Hello, people! I hope life has been as amazing for all of you as it has been for me!
I don't have anything specific to say, actually. I just feel like writing, and here is as good a place as any to do so. :) I only have two more days and I will be finished with Chemistry. That is a random fact, but it gives me joy so instead of bursting with happiness I am going to share everything that has been building up the pressure inside of me. I am going to begin playing on a volleyball team in the coming week and I am so excited. That is by far my favorite sport! :)

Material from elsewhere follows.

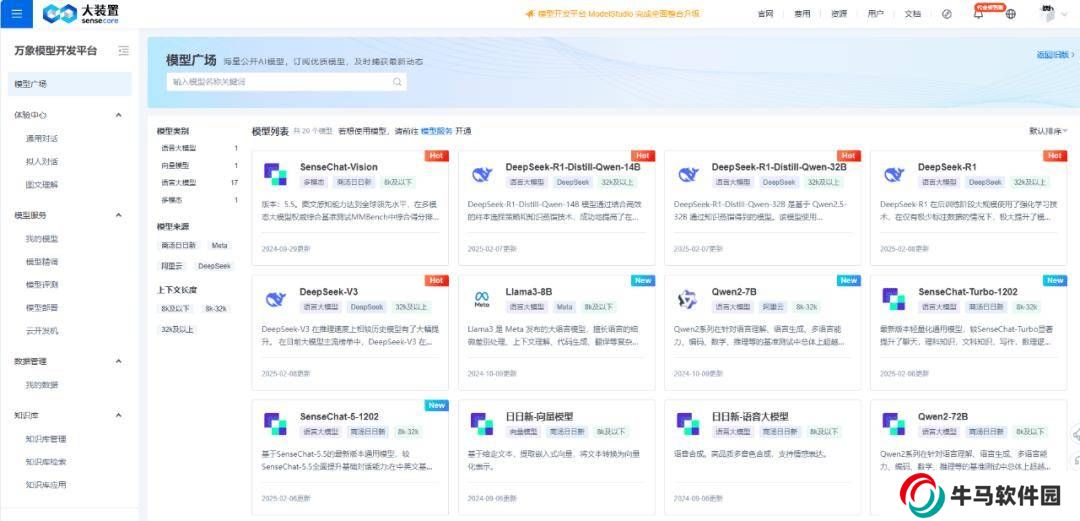
Task: Collapse the sidebar using the fold icon
Action: (x=123, y=50)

I have once more been reading aloud to my little sister. It has been a while and I have so missed this! Our choice of book? North and South by Elizabeth Gaskell. I love this story so much! I am not going to lie, Mr. Thornton has quite overtaken Mr. Darcy in my fancy. :) He is right up there with Mr. Rochester for me. (I suppose you should know Mr. Rochester has been my favorite man for quite a long time) I have come to the conclusion that men with flaws and pain and pasts have far more appeal to me than those that are near perfection or have pleasant, easy lives. I do not know why this is. All I know is that it is true. I have never taken the time to analyze this thought before. I suppose part of it is that I want to help them, I want to soothe their pain and comfort them. Another part may be that they are very human, so I can relate to them. I always find myself drawn to the misunderstood in all stories that I read and watch. And also, I often find myself drawn to villains, because I want to help them and bring them to the light. Whenever I watch Nicholas Nickleby I am forever saddened by the death of Uncle Ralph. I want someone to care for him and show him the truth and I want him to go and live with the family in the end and everything to be happy and wonderful. I suppose I am too much of a dreamer at times. I want there to be someone in Star Wars to help Anakin and keep him from going wrong. I want someone to help Guy of Gisbourne and bring him to the light. (My desire for that was so strong I decided to write my own version of Robin Hood...)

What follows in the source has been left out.